━━━━━ Records for this task

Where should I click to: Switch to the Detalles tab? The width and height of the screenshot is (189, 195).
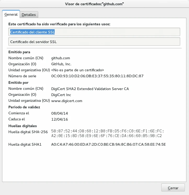click(29, 15)
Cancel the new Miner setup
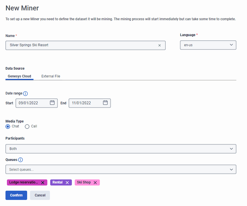This screenshot has width=247, height=206. [40, 195]
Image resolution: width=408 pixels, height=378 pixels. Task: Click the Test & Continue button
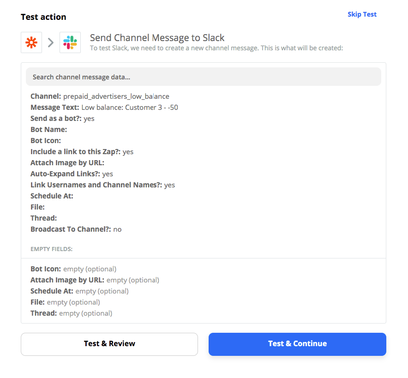[297, 344]
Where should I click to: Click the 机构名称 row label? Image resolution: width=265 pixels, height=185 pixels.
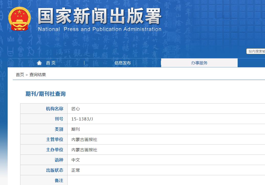pos(54,109)
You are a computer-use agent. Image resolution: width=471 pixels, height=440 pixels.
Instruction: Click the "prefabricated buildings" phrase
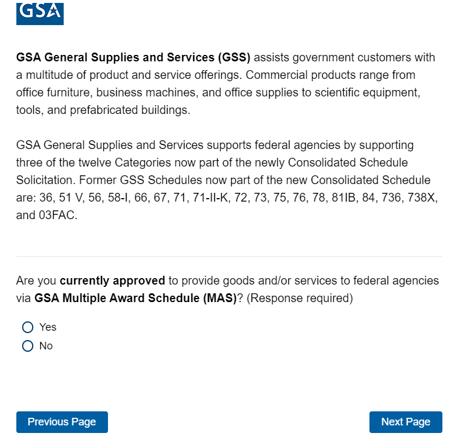[130, 110]
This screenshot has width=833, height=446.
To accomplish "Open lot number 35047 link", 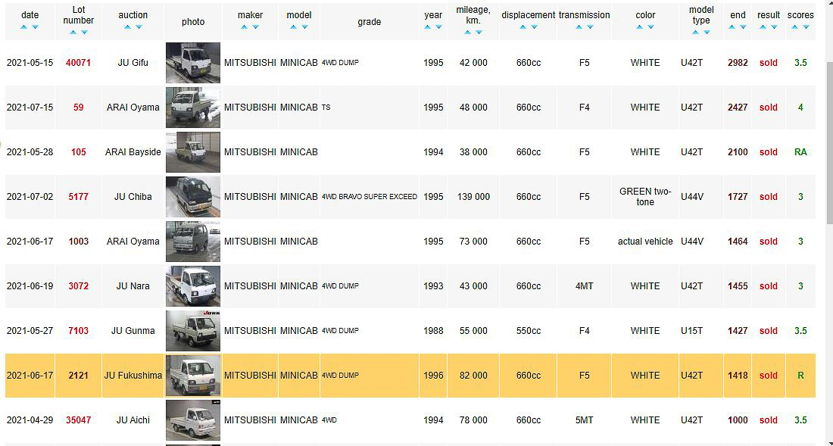I will tap(78, 420).
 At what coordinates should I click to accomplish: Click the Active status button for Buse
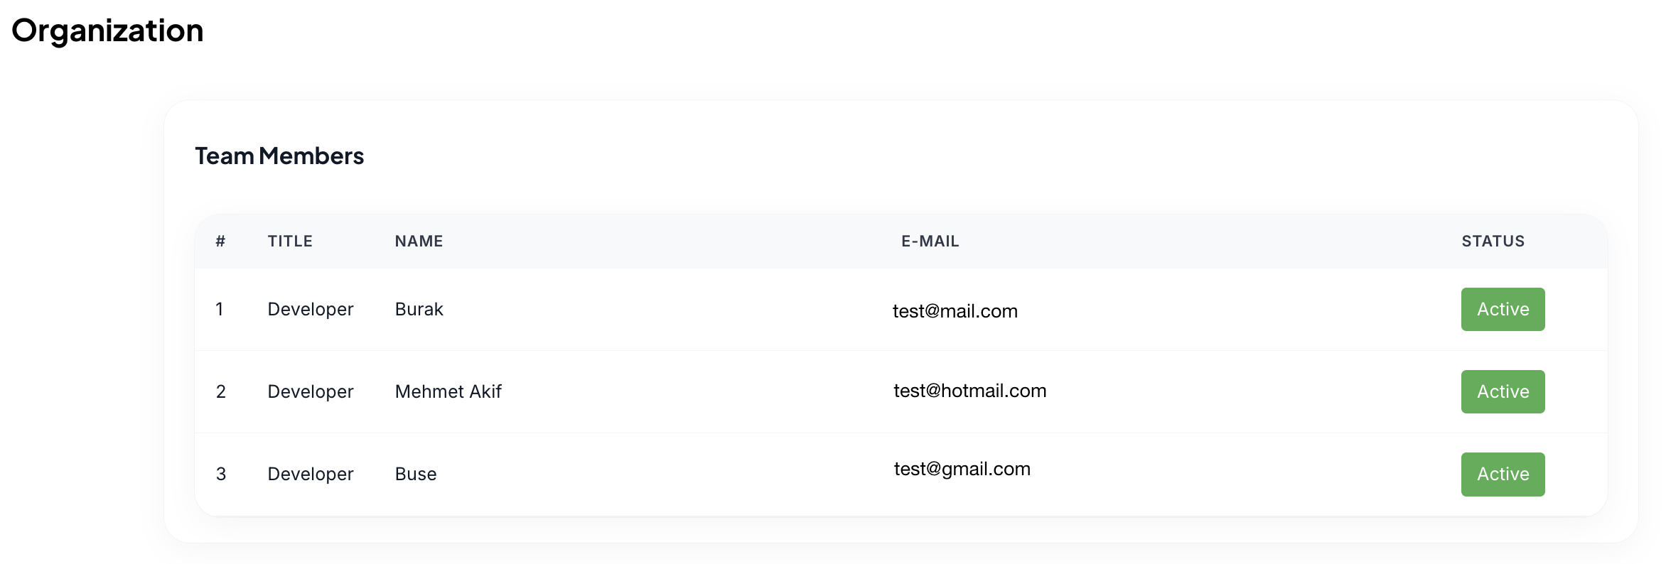[x=1503, y=474]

━━━━━━━━━━

## Task instructions
Both the line containing "Cancel the new Miner setup" and the line containing "This screenshot has width=833, height=446." above belong in the output, as do the lines between them. Print them exactly, without pictures.

## Answer to the exercise
Cancel the new Miner setup
This screenshot has width=247, height=206. [40, 195]
Image resolution: width=408 pixels, height=378 pixels. Task: Click the Test & Continue button
[297, 344]
Where should I click to: Click the 机构名称 row label? Image resolution: width=265 pixels, height=185 pixels.
pos(54,109)
You are a computer-use agent. Image resolution: width=471 pixels, height=440 pixels.
Instruction: Click the "prefabricated buildings" phrase
[130, 110]
This screenshot has width=833, height=446.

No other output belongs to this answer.